**Problem**
Convert the entries below into a JSON list of strings, with each line as its own string and blank lines omitted.

**Data shown**

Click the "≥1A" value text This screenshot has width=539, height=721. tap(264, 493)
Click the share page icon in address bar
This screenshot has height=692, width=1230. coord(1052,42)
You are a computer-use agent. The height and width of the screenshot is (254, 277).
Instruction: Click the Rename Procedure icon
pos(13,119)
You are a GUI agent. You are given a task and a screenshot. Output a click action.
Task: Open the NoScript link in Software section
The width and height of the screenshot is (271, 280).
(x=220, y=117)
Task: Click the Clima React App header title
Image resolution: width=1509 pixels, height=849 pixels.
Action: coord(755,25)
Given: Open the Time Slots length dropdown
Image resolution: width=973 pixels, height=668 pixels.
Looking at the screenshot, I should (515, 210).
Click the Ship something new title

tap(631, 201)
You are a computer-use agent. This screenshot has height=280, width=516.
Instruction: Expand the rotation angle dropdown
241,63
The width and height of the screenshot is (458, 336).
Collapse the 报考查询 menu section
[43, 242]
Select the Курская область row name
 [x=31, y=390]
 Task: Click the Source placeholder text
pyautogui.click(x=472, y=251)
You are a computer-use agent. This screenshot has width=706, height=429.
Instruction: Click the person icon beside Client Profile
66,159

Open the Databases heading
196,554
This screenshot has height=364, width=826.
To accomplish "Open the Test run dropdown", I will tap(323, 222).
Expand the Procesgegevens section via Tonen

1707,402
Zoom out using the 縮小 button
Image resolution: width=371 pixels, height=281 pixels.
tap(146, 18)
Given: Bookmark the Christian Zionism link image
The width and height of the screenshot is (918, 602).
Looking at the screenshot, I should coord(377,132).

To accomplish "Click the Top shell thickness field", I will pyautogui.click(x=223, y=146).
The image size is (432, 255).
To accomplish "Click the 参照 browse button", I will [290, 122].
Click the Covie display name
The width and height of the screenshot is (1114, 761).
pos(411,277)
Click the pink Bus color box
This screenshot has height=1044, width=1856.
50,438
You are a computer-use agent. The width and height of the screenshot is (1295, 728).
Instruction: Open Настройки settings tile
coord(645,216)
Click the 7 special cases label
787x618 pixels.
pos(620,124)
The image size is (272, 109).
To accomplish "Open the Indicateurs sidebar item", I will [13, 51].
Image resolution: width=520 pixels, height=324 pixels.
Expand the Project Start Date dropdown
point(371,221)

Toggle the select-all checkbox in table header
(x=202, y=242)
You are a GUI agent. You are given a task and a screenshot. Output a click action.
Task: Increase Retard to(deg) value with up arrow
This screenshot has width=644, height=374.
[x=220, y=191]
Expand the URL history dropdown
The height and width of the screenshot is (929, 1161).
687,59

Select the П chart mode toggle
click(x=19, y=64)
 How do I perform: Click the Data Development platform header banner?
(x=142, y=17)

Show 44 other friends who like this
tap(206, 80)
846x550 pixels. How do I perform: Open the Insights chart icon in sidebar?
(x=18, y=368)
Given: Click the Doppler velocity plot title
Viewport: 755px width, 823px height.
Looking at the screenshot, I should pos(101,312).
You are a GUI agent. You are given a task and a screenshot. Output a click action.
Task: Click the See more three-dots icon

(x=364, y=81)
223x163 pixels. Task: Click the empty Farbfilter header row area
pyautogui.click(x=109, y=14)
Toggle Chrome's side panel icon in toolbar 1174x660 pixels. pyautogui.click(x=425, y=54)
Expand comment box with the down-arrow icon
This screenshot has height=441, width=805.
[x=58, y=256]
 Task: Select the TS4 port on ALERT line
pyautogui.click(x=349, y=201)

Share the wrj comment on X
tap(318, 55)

**Solution for this problem**
[
  "Click the \"≥1A\" value text This screenshot has width=539, height=721. tap(264, 493)",
  "Click the share page icon in address bar",
  "This screenshot has height=692, width=1230. coord(1052,42)",
  "You are a computer-use agent. The height and width of the screenshot is (254, 277).",
  "Instruction: Click the Rename Procedure icon",
  "pos(13,119)",
  "You are a GUI agent. You are given a task and a screenshot. Output a click action.",
  "Task: Open the NoScript link in Software section",
  "The width and height of the screenshot is (271, 280).",
  "(x=220, y=117)",
  "Task: Click the Clima React App header title",
  "Image resolution: width=1509 pixels, height=849 pixels.",
  "Action: coord(755,25)",
  "Given: Open the Time Slots length dropdown",
  "Image resolution: width=973 pixels, height=668 pixels.",
  "Looking at the screenshot, I should (515, 210).",
  "Click the Ship something new title",
  "tap(631, 201)",
  "You are a computer-use agent. This screenshot has height=280, width=516.",
  "Instruction: Expand the rotation angle dropdown",
  "241,63",
  "The width and height of the screenshot is (458, 336).",
  "Collapse the 报考查询 menu section",
  "[43, 242]",
  "Select the Курская область row name",
  " [x=31, y=390]",
  " Task: Click the Source placeholder text",
  "pyautogui.click(x=472, y=251)",
  "You are a computer-use agent. This screenshot has width=706, height=429.",
  "Instruction: Click the person icon beside Client Profile",
  "66,159",
  "Open the Databases heading",
  "196,554",
  "This screenshot has height=364, width=826.",
  "To accomplish \"Open the Test run dropdown\", I will tap(323, 222).",
  "Expand the Procesgegevens section via Tonen",
  "1707,402",
  "Zoom out using the 縮小 button",
  "Image resolution: width=371 pixels, height=281 pixels.",
  "tap(146, 18)",
  "Given: Bookmark the Christian Zionism link image",
  "The width and height of the screenshot is (918, 602).",
  "Looking at the screenshot, I should coord(377,132).",
  "To accomplish \"Click the Top shell thickness field\", I will pyautogui.click(x=223, y=146).",
  "The image size is (432, 255).",
  "To accomplish \"Click the 参照 browse button\", I will [290, 122].",
  "Click the Covie display name",
  "The width and height of the screenshot is (1114, 761).",
  "pos(411,277)",
  "Click the pink Bus color box",
  "This screenshot has height=1044, width=1856.",
  "50,438",
  "You are a computer-use agent. The width and height of the screenshot is (1295, 728).",
  "Instruction: Open Настройки settings tile",
  "coord(645,216)",
  "Click the 7 special cases label",
  "787x618 pixels.",
  "pos(620,124)",
  "The image size is (272, 109).",
  "To accomplish \"Open the Indicateurs sidebar item\", I will [13, 51].",
  "Image resolution: width=520 pixels, height=324 pixels.",
  "Expand the Project Start Date dropdown",
  "point(371,221)",
  "Toggle the select-all checkbox in table header",
  "(x=202, y=242)",
  "You are a GUI agent. You are given a task and a screenshot. Output a click action.",
  "Task: Increase Retard to(deg) value with up arrow",
  "This screenshot has width=644, height=374.",
  "[x=220, y=191]",
  "Expand the URL history dropdown",
  "The height and width of the screenshot is (929, 1161).",
  "687,59",
  "Select the П chart mode toggle",
  "click(x=19, y=64)",
  " How do I perform: Click the Data Development platform header banner?",
  "(x=142, y=17)",
  "Show 44 other friends who like this",
  "tap(206, 80)",
  "846x550 pixels. How do I perform: Open the Insights chart icon in sidebar?",
  "(x=18, y=368)",
  "Given: Click the Doppler velocity plot title",
  "Viewport: 755px width, 823px height.",
  "Looking at the screenshot, I should pos(101,312).",
  "You are a GUI agent. You are given a task and a screenshot. Output a click action.",
  "Task: Click the See more three-dots icon",
  "(x=364, y=81)",
  "223x163 pixels. Task: Click the empty Farbfilter header row area",
  "pyautogui.click(x=109, y=14)",
  "Toggle Chrome's side panel icon in toolbar 1174x660 pixels. pyautogui.click(x=425, y=54)",
  "Expand comment box with the down-arrow icon",
  "This screenshot has height=441, width=805.",
  "[x=58, y=256]",
  " Task: Select the TS4 port on ALERT line",
  "pyautogui.click(x=349, y=201)",
  "Share the wrj comment on X",
  "tap(318, 55)"
]